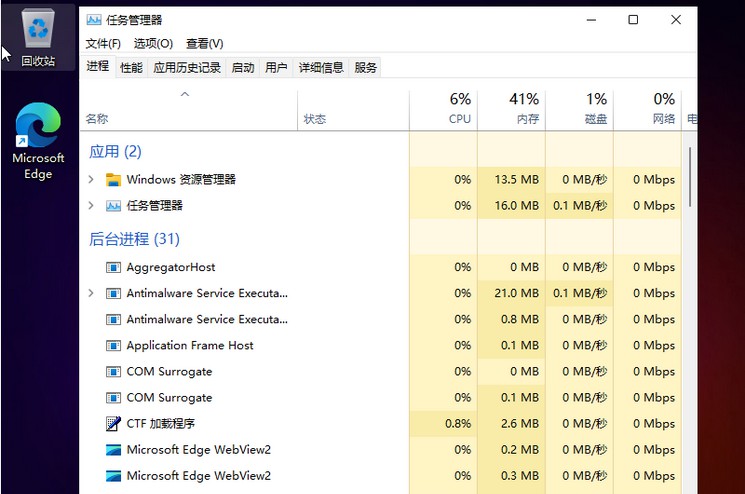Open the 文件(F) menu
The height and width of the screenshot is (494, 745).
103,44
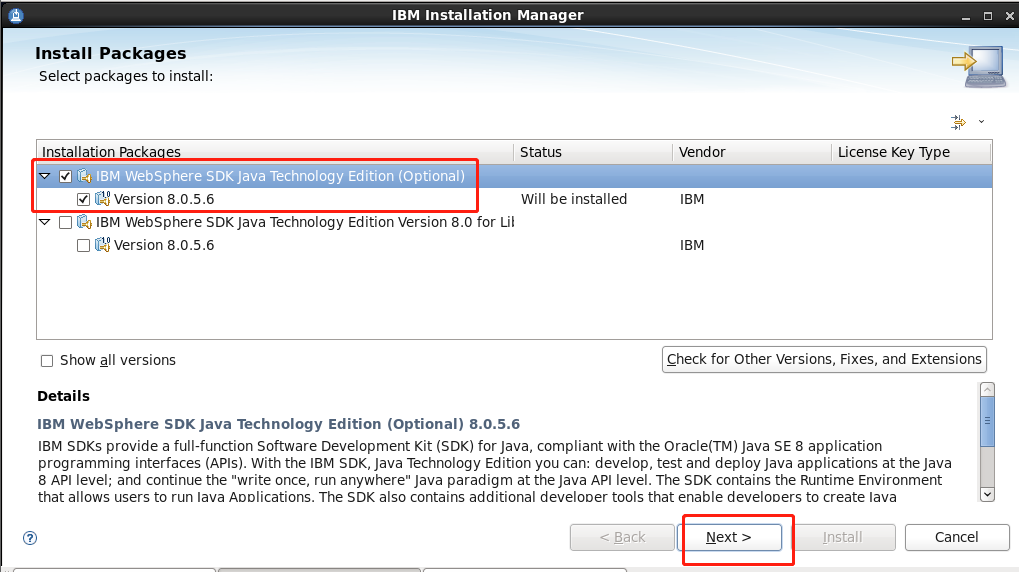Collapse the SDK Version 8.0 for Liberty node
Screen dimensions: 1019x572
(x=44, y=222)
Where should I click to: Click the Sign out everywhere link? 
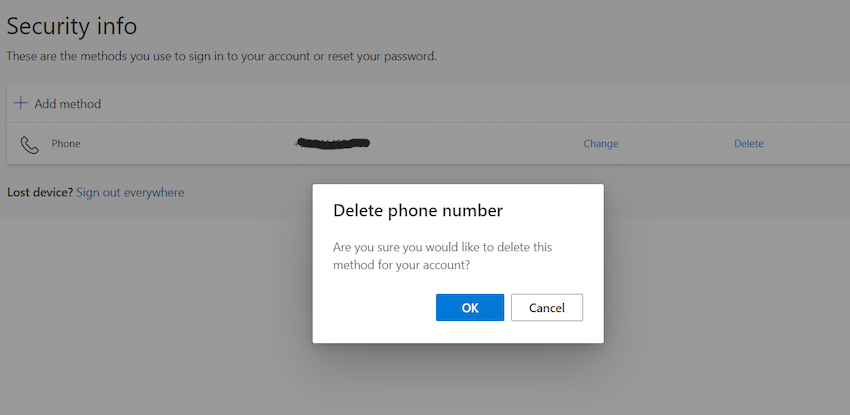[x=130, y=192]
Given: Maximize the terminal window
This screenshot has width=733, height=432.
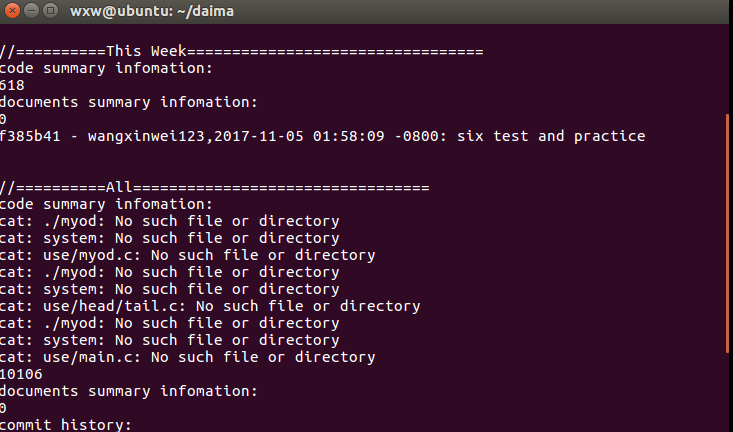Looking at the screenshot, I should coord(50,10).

> Problem
Render every line of the entries above as a numbered list, skipping blank lines and leaving out the pictures.

> Task solution
1. Open the 文件(F) menu
2. The height and width of the screenshot is (494, 745).
3. 103,44
4. Collapse the SDK Version 8.0 for Liberty node
5. Screen dimensions: 1019x572
6. (x=44, y=222)
7. Where should I click to: Click the Sign out everywhere link? 
8. [x=130, y=192]
9. Given: Maximize the terminal window
10. This screenshot has width=733, height=432.
11. Looking at the screenshot, I should coord(50,10).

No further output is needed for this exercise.